What Jonahop said. Start thumbnailing before you start drawing the final thing and guessing along. It will save you time and your sanity.
And when you thumbnail, I mean really do alot to really hammer out ideas and ways to approach them. Don't take it easy and do only 3 or 5. You should be doing 20 to really push your images and find the best idea you can come up with.
Here's a great little article on thumbnailing you should read.
http://muddycolors.blogspot.ca/2012/10/c...nails.html
There are a few obvious ways to make a monster look big in an image, and that's through comparing the monster's size to something the audience can quickly understand. The easiest way is by comparing the monster to an average human. The second you add at least one visible human in the image, we know how big the monster is.
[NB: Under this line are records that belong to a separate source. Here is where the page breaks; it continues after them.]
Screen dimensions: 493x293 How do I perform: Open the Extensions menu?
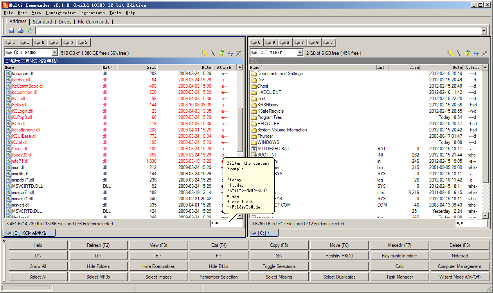(93, 13)
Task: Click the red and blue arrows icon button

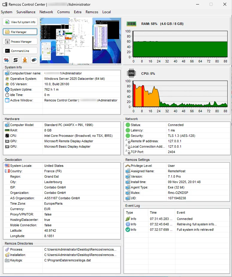Action: [7, 60]
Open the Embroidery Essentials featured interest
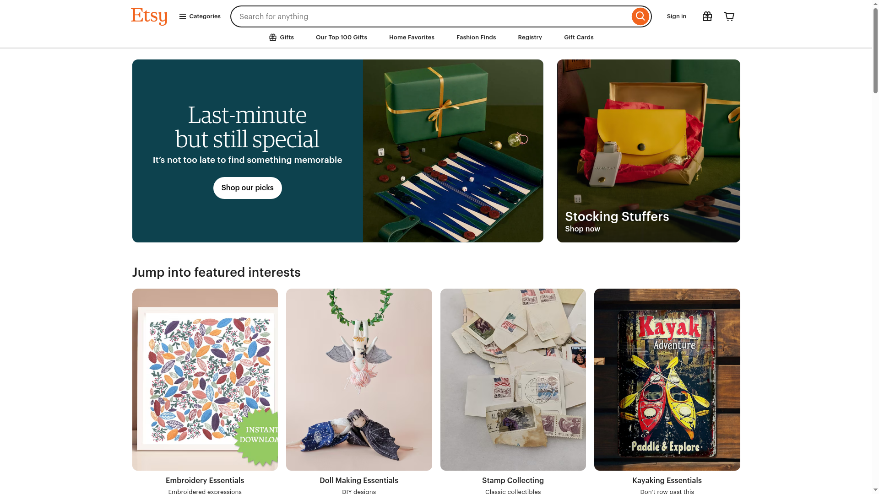The height and width of the screenshot is (494, 879). [205, 379]
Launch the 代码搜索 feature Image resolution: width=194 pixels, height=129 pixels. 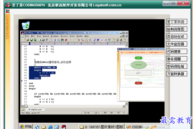click(177, 51)
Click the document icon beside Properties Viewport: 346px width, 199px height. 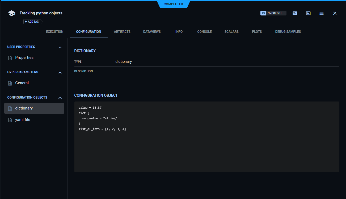click(x=10, y=58)
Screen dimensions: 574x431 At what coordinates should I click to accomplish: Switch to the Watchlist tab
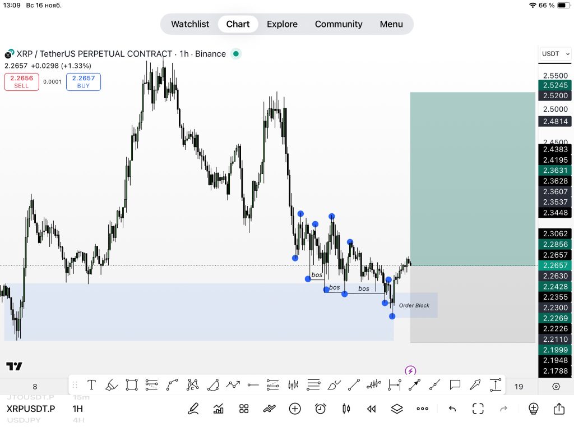coord(190,24)
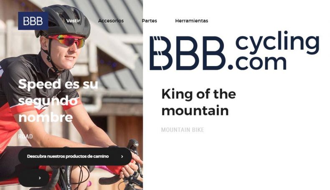
Task: Click the word cycling in the large logo
Action: click(x=277, y=42)
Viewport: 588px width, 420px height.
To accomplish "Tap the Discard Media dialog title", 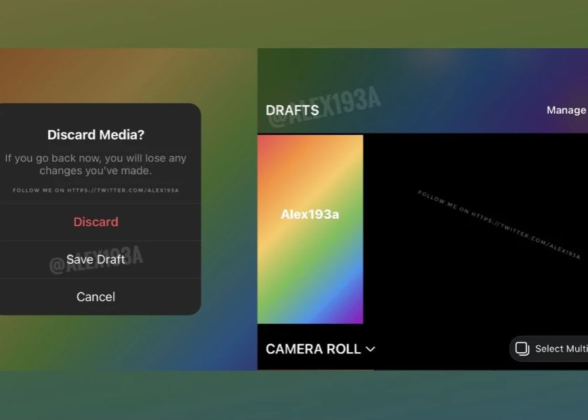I will 96,135.
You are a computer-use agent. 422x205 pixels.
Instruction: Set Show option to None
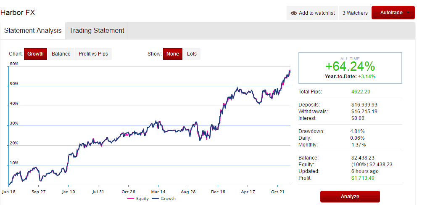tap(172, 54)
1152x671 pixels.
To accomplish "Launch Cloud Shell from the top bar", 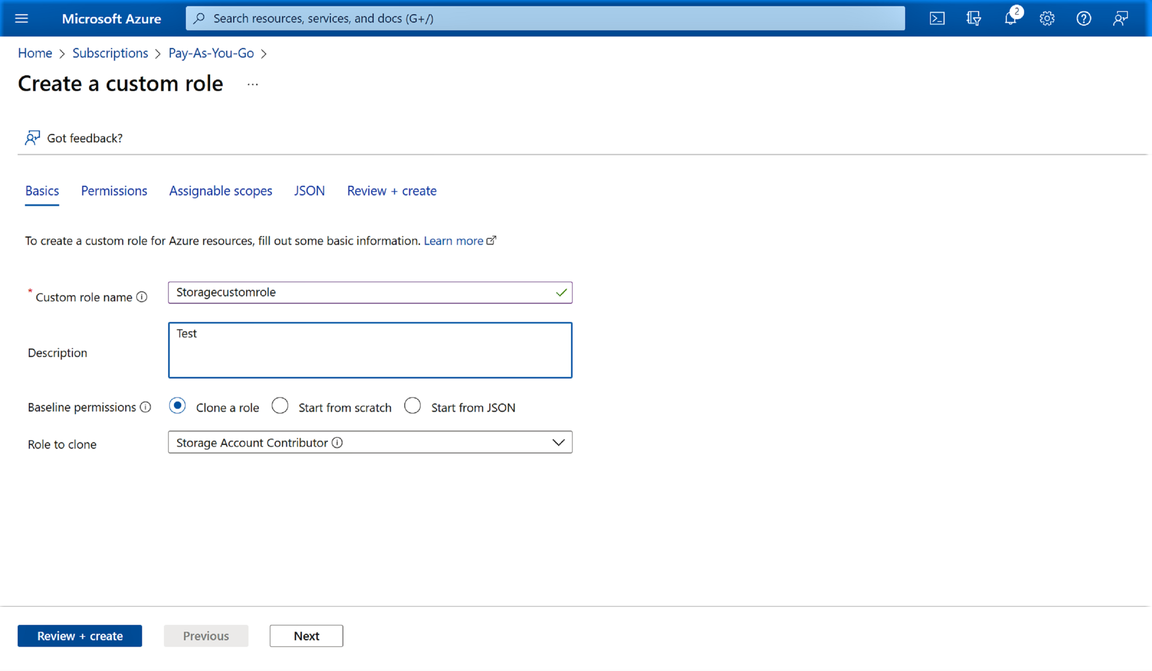I will [937, 18].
Another, more subjective way that involves the viewer is by having the image simulate being in front of the monster itself. Put us into the action instead of just letting us observe it. If this creature would tower over the average human, we'll be seeing it at a very low angle.
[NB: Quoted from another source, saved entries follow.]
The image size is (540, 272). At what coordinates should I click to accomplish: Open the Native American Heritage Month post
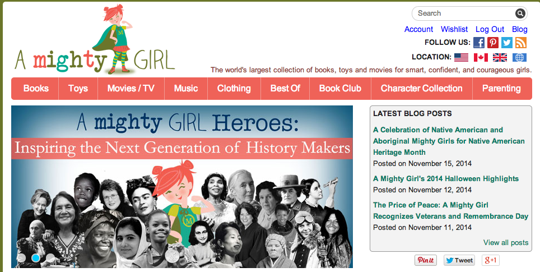(x=449, y=141)
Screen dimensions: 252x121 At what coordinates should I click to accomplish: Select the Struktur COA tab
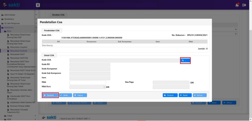point(58,15)
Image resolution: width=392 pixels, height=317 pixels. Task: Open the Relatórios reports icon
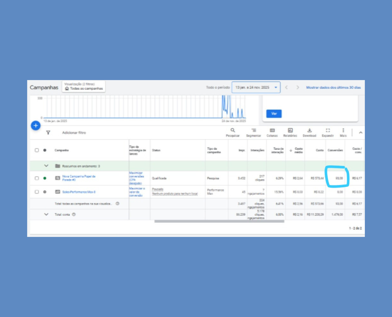tap(290, 132)
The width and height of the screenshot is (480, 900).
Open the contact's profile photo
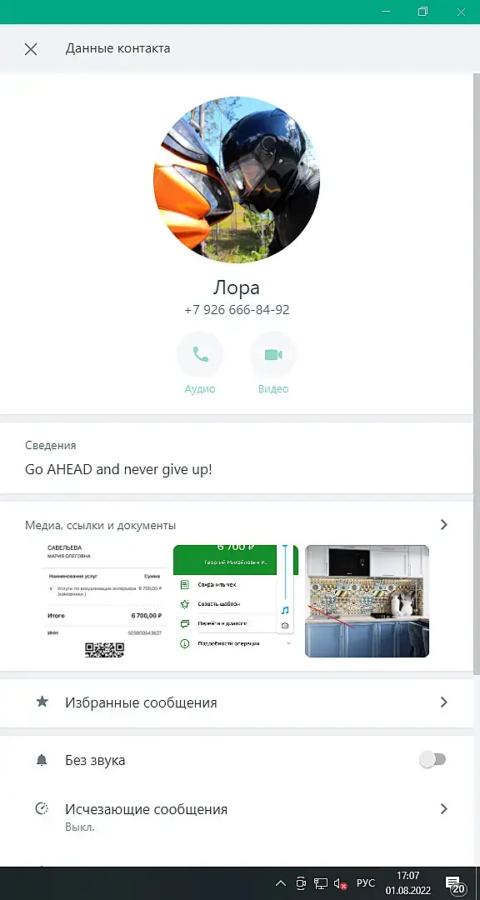[237, 180]
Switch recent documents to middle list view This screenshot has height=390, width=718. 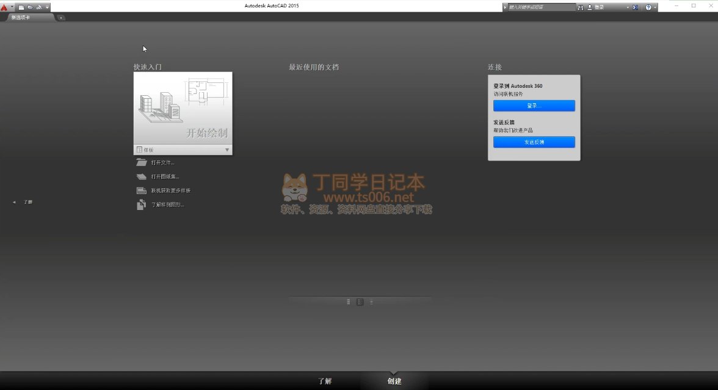click(360, 302)
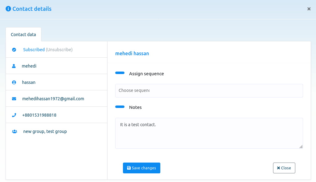Open the Choose sequence dropdown
This screenshot has width=316, height=182.
pyautogui.click(x=209, y=91)
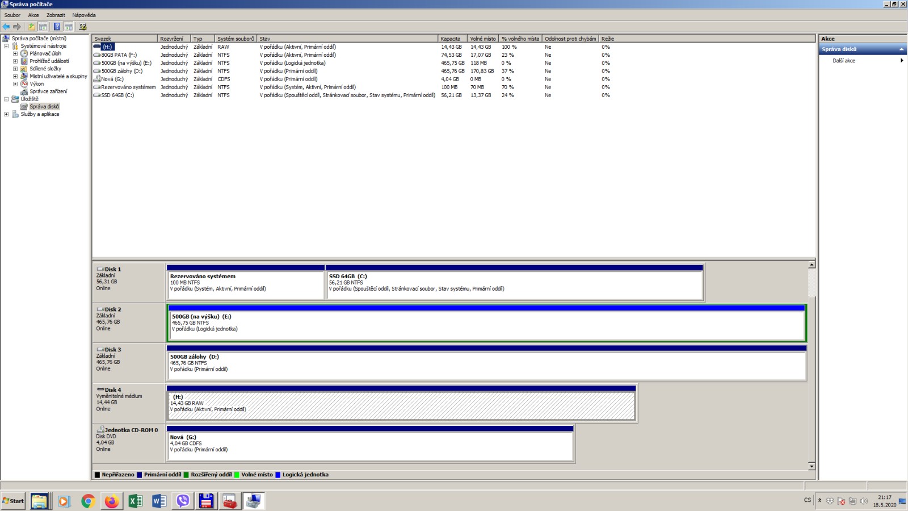Toggle the console tree pane toolbar icon

(x=43, y=27)
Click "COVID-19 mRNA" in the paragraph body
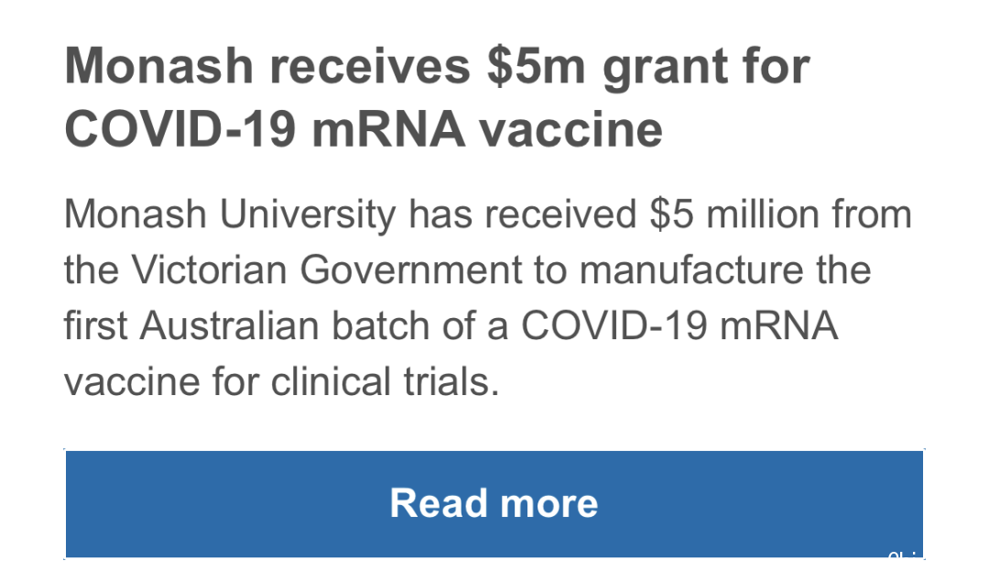The height and width of the screenshot is (572, 989). (x=679, y=325)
Given your subject I've suddenly got Magic the Gathering on the brain (they're doing Greek mythology right now). I'll post a few cards to show how the artists on the game approach the problem of showing how big a monster is supposed to be. There's more than one way to do it, but you'll notice how common it is to compare the monster to something else to get that sense of scale.
Lar Grant-West's illustration for Stoneshock Giant as well as Daarken's Nessian Demolok are good examples of how you'll reevaluate the size of a creature once you notice how big it is to something else.